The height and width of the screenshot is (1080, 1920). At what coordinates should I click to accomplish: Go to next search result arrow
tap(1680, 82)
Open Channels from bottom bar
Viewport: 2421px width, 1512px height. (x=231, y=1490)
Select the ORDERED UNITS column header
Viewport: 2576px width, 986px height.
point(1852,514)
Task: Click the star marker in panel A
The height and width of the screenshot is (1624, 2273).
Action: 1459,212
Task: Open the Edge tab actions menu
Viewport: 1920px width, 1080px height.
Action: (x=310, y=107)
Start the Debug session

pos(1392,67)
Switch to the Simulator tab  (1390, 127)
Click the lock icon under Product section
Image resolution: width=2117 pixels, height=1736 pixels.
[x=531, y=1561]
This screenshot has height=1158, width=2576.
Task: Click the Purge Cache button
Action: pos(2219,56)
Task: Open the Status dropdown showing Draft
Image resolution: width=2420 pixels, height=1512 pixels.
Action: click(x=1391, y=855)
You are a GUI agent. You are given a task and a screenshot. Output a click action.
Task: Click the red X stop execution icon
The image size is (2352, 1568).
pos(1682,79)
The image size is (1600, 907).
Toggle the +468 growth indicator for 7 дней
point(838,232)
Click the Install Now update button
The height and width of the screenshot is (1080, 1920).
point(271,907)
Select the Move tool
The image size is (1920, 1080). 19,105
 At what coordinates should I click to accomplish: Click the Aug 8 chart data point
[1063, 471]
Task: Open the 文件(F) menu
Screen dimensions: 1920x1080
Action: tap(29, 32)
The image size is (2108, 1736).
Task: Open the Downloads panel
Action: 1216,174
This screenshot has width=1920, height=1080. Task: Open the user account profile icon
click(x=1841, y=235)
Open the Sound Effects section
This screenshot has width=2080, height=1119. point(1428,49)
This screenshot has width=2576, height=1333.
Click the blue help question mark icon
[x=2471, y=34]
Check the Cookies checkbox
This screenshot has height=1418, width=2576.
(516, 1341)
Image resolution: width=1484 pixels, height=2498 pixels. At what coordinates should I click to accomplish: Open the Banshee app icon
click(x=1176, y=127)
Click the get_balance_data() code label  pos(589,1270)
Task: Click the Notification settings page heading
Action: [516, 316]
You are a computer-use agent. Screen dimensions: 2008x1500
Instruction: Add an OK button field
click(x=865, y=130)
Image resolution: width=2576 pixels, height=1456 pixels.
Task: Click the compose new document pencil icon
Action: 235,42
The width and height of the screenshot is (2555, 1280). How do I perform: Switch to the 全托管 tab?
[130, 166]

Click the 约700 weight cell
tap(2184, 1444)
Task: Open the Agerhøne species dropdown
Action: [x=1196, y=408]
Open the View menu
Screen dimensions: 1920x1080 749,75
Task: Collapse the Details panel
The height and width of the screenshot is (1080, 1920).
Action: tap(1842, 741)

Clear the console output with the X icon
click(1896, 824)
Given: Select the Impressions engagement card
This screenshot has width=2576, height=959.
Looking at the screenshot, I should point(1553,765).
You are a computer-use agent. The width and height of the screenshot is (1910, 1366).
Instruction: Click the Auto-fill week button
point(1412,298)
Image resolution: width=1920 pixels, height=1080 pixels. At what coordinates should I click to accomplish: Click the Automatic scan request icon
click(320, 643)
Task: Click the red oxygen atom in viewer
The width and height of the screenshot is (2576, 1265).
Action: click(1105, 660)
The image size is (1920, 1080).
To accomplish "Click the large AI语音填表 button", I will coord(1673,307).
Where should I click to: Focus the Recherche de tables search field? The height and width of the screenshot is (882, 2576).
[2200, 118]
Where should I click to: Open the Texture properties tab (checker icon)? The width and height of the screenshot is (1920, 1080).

##############################

What is needed is every line of the records that contains the word "computer".

Problem solution
You are a computer-use agent. Screen dimensions: 2008x1500
You are a computer-use agent. The width and height of the screenshot is (1910, 1366).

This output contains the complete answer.